The other day I was just a little surprised to hear a rumbling and then see the bright headlights, as a lorry drove up from underneath this mound. OK, it’s got that typical Finnish/Helsinki bare rock, which tells you that as a bump in the landscape its not a burial barrow but the trace of warming climates and something called the Palaeoproterozoic age. No matter, it’s integral to modern life in Helsinki today. Integral, that is, to the city’s ongoing fascination with the underground.
It is, of course, the entrance to one of the many, many underground constructions in this holey city. Since no car park or transport connection is marked for this site on any of the maps in the Underground Development Plan, it seems likely that it’s the entrance to an underground shelter or bunker, Punanotkon puiston kalliosuoja. (Bunkers for civil defence deserve their own post, here I’ll just note how odd it was that until the rumbling lorry drew my attention to it, I’d never even noticed the tunnel.)
And of course, it did make one wonder about this mania for building underground. Though there’s all kinds of stuff underground, there are also thousands of spaces for private cars. There are 16 underground car parks in the central area alone. And a lot of the recent blasting underground has been about bringing in even more cars. Which is also odd, since central Helsinki is a small, compact peninsula with excellent public transport connections and a haf-decent cycle network. Driving in a private car and contributing to existing congestion is definitely not the smartest way to get here.

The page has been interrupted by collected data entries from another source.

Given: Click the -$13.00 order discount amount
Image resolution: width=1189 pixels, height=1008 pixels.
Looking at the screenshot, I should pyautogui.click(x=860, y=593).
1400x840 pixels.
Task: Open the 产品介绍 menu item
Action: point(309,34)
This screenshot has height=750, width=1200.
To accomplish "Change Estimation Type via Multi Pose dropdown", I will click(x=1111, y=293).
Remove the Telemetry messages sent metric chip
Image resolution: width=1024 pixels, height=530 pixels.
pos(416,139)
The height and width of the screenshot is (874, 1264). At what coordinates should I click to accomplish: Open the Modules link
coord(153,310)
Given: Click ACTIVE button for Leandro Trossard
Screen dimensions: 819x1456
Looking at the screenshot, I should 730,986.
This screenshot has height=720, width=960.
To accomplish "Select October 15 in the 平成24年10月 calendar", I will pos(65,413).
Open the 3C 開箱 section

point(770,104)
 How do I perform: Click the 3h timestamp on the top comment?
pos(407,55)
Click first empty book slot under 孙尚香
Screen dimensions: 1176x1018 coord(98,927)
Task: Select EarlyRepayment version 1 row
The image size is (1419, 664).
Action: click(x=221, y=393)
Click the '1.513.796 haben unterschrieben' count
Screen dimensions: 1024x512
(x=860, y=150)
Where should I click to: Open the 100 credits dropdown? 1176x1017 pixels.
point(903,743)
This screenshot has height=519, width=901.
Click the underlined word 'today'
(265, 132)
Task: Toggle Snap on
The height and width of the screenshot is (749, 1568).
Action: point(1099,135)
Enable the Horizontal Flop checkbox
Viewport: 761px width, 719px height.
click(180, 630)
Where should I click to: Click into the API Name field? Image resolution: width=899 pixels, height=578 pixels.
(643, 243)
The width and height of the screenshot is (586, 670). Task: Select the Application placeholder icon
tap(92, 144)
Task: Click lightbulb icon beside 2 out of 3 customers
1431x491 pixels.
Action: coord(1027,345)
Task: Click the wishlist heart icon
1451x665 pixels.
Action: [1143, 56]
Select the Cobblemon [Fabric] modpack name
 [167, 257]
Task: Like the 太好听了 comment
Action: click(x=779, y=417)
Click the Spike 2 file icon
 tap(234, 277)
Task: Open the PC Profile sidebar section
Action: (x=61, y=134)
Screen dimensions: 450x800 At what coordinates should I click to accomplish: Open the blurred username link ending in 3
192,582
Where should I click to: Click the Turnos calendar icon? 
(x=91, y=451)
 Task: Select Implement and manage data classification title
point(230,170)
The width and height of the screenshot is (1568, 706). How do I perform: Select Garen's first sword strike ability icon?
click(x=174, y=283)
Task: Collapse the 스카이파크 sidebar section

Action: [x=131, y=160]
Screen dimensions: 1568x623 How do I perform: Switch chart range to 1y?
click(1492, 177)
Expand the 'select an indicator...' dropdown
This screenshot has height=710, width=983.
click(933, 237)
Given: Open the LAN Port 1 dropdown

On which note, it’s also odd that the development plan writes of a Central Tunnel in the present tense. It’s been the dream of car-dependents in the Helsinki region for decades, the idea being to improve east-west traffic flow by building a tunnel from the end of the western motorway (from Espoo) or Länsiväylä all the way to Sörnäisten Rantatie in the east. With cost estimates from 340 million Euros to 750 million Euros (a couple of years ago) no wonder the scheme was put to rest by the councillors. For now.
Meanwhile, that Planning Department publication (my translation) notes that:
Keskustatunneli is a street of 4km located in a tunnel … The tunnel has several junctions linking it to the surface street grid, the city centre’s parking facilities and the central service tunnel. The tunnel is a double tunnel with a dedicated tunnel for traffic in both directions. The tunnel is not for the use of light transport, lorries or dangerous transports. An environmental impact assessment has been made.
If you only read that part of its underground plan, you’d be forgiven for believing that said tunnel is already there.
You have to finish the paragraph to find out that writing in the present indicative tense amounts to wishful thinking on the part of some incorrigible auto-fanatic transport planner with the world-view of a 1950s North American road-engineer. Before moving on, it finally hints that the tunnel is but a plan. It has aims and objectives.
The aim of the tunnel is to improve the vitality and accessibility of the centre and facilitate east-west links, transport safety, amenity values and to enhance opportunities for pedestrianising the city centre. The objective is also to lessen noise and pollution.
Exactly how hiding cars underground out of sight, that routinely drive in from the surrounding, growing sprawl of Finland’s increasing love-affair with detached houses, furthers any other objective than traffic growth and unhealthy lifestyles (and bigger backsides) is unclear.
Well, not unclear to everyone. Besides various political parties and councillors who have resisted the tunnel idea over the years, there are a good number of active citizens around who are opposed and keeping an eye on the situation, for example, loosely translated, “let’s kick the central tunnel up its posterior”.
Then again, there are lots of things other than cars that you can put into an underground tunnel. Municipal infrastructure for example. Pipes, to you and me. This cool image is from the famed Development Plan pdf available here.
P.S. the snow has finally arrived. We will endeavour to capture its effects on camera before it melts again. Thinking of Copenhagen…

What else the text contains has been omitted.